◆ Data under study:
--

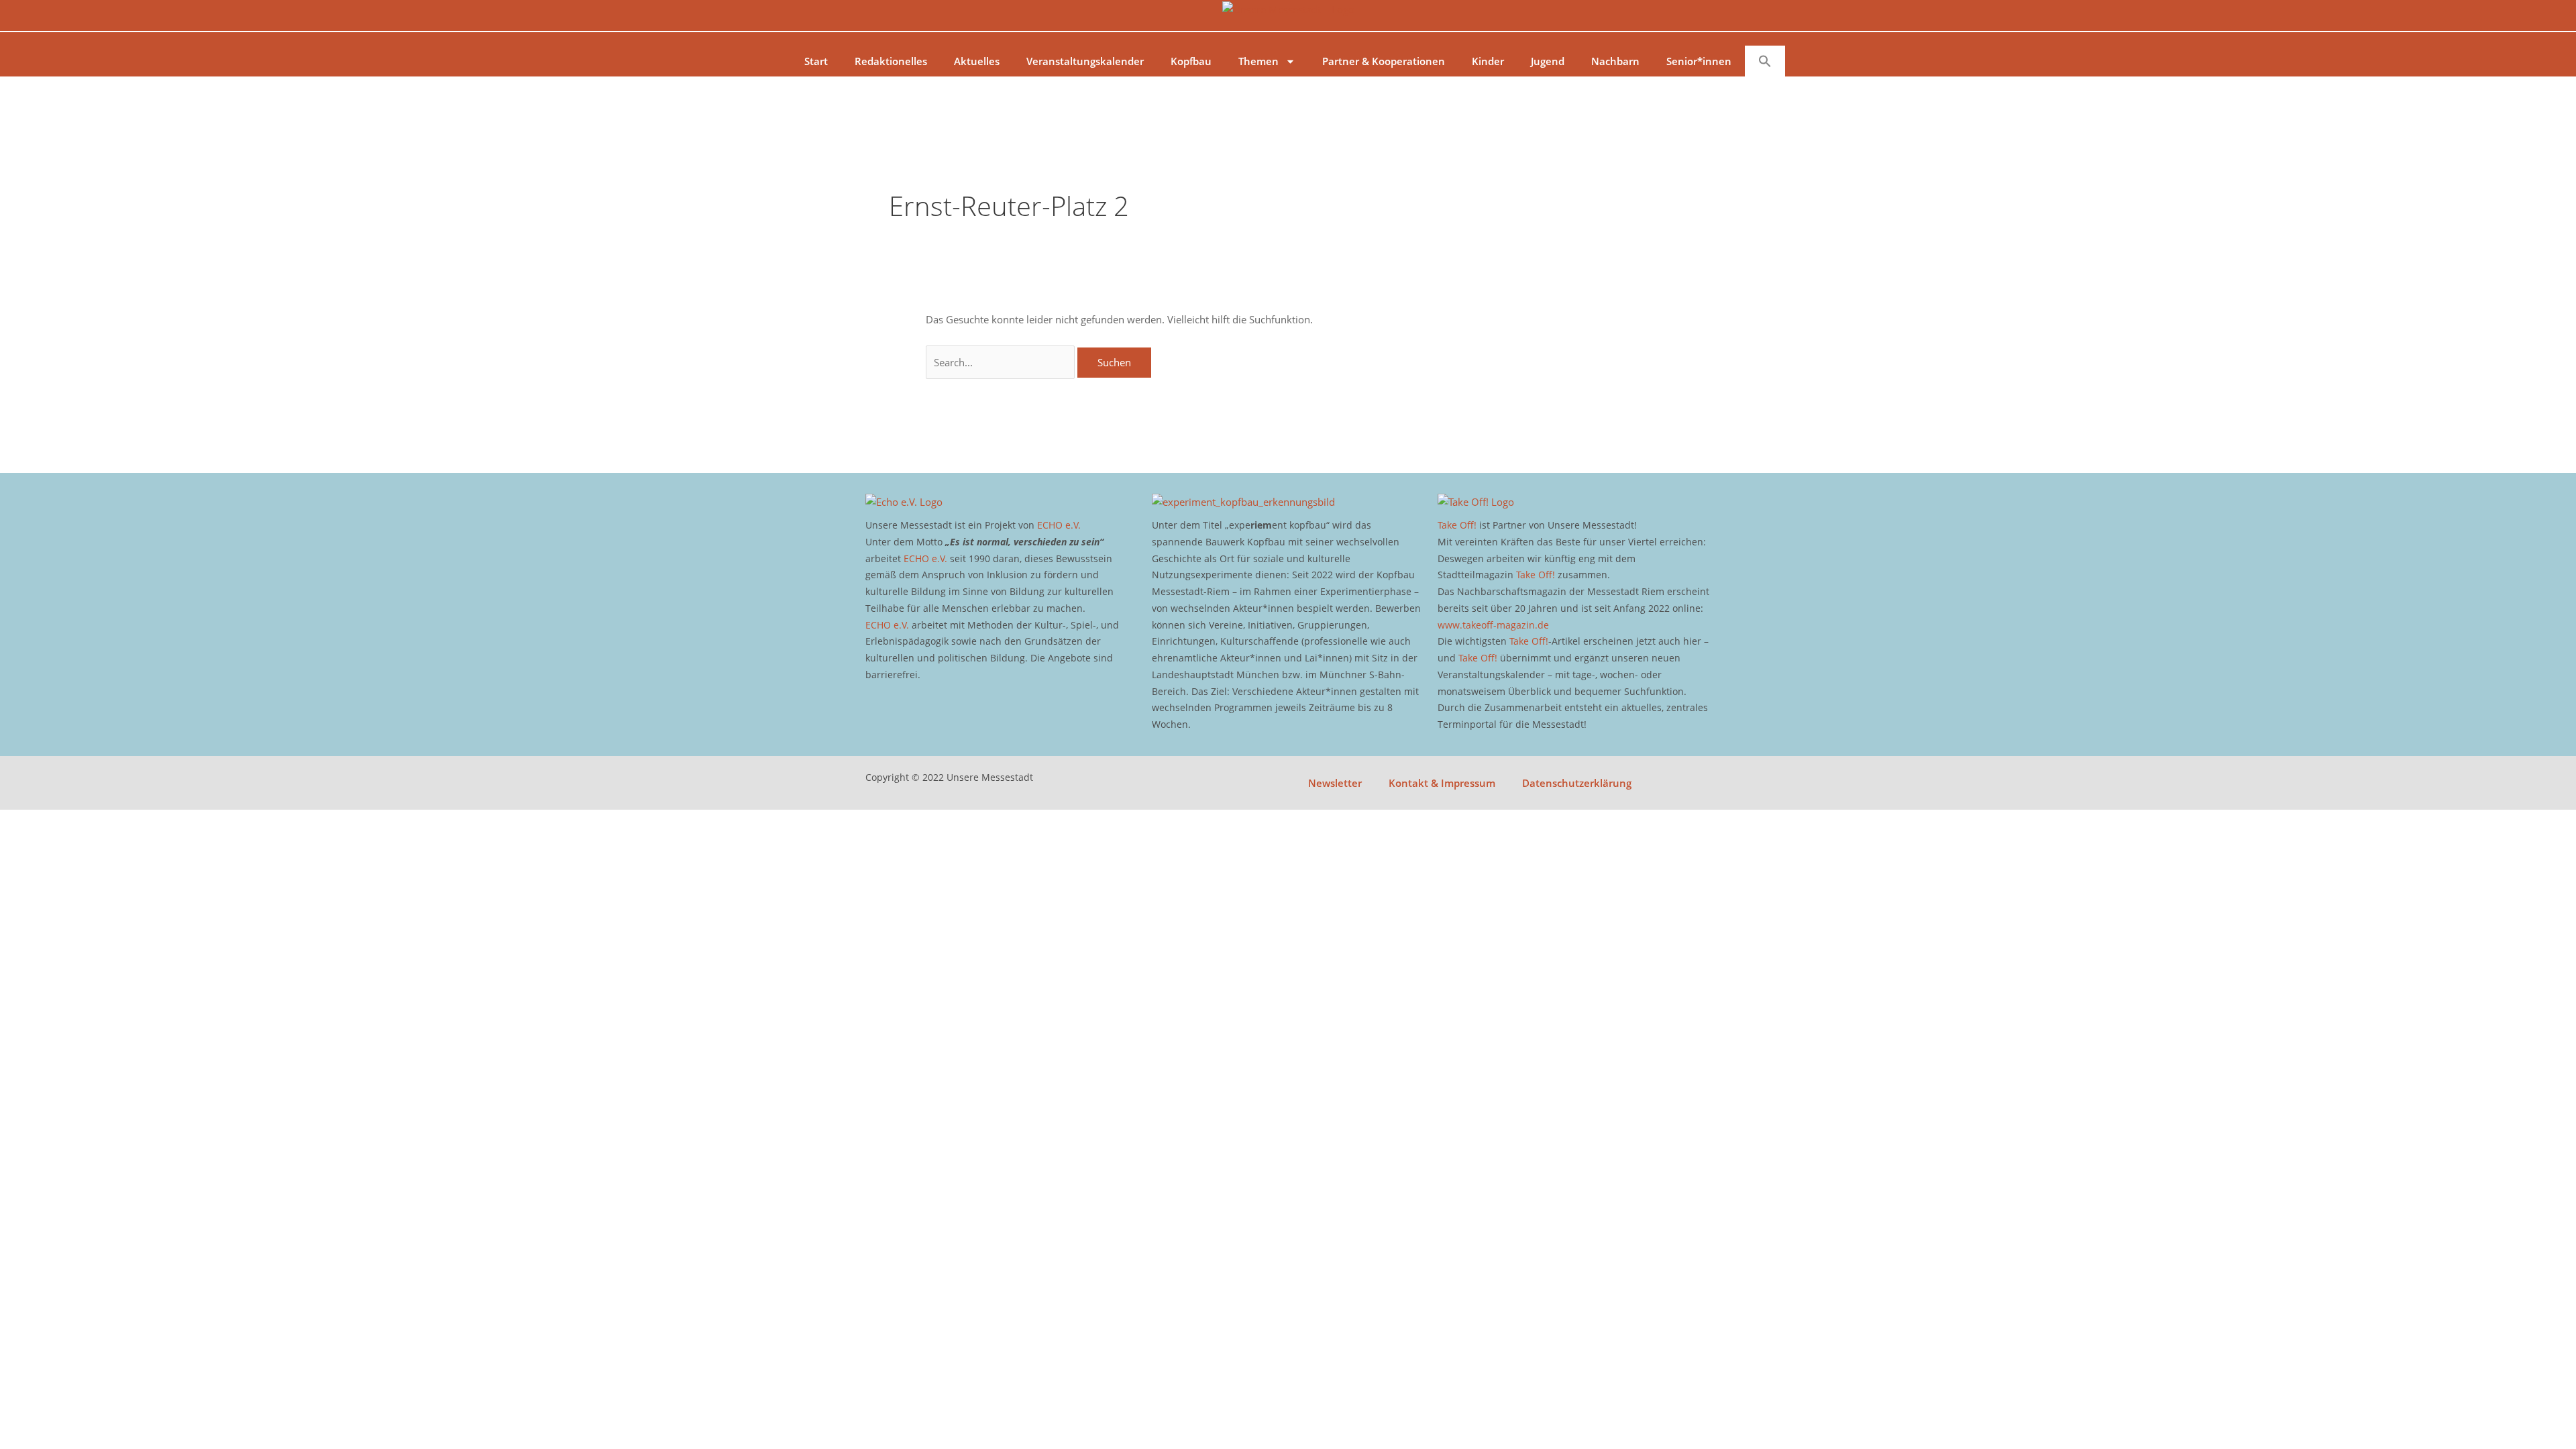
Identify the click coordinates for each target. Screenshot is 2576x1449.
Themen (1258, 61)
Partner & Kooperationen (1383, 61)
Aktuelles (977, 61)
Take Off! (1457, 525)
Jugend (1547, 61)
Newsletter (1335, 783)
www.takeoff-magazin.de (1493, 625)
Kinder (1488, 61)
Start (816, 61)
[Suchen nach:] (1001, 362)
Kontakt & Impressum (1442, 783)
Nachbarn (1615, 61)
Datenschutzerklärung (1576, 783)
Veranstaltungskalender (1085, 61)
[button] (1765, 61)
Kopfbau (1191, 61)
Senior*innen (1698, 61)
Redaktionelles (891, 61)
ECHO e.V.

--

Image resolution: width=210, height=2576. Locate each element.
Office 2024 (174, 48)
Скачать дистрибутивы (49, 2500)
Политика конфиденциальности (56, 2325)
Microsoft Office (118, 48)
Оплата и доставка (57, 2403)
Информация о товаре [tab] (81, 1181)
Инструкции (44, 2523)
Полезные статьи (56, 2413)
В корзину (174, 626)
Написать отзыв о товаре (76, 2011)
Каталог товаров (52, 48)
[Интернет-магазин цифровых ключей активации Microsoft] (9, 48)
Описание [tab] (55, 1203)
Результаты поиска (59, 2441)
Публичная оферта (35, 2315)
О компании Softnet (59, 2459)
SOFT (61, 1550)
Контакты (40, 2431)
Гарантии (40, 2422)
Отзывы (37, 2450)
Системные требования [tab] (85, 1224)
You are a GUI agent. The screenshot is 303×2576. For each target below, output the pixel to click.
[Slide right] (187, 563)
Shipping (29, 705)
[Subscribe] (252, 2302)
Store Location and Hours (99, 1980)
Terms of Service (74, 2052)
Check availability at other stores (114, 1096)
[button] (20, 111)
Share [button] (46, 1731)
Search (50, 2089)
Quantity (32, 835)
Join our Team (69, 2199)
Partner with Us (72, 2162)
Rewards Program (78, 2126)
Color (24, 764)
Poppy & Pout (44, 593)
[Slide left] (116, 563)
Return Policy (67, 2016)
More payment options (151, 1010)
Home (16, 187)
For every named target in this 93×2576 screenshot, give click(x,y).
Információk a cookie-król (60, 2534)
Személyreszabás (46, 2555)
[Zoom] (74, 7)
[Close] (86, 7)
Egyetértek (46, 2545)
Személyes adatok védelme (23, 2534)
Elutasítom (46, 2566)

--

◆ Instructions to follow:
Your answer must be the lines above from the one containing "Quantity (32, 835)" to the one containing "Elutasítom (46, 2566)", both included, restated word for word.

◆ Task output:
Quantity (32, 835)
Join our Team (69, 2199)
Partner with Us (72, 2162)
Rewards Program (78, 2126)
Color (24, 764)
Poppy & Pout (44, 593)
[Slide left] (116, 563)
Return Policy (67, 2016)
More payment options (151, 1010)
Home (16, 187)
For every named target in this 93×2576 screenshot, give click(x,y).
Információk a cookie-król (60, 2534)
Személyreszabás (46, 2555)
[Zoom] (74, 7)
[Close] (86, 7)
Egyetértek (46, 2545)
Személyes adatok védelme (23, 2534)
Elutasítom (46, 2566)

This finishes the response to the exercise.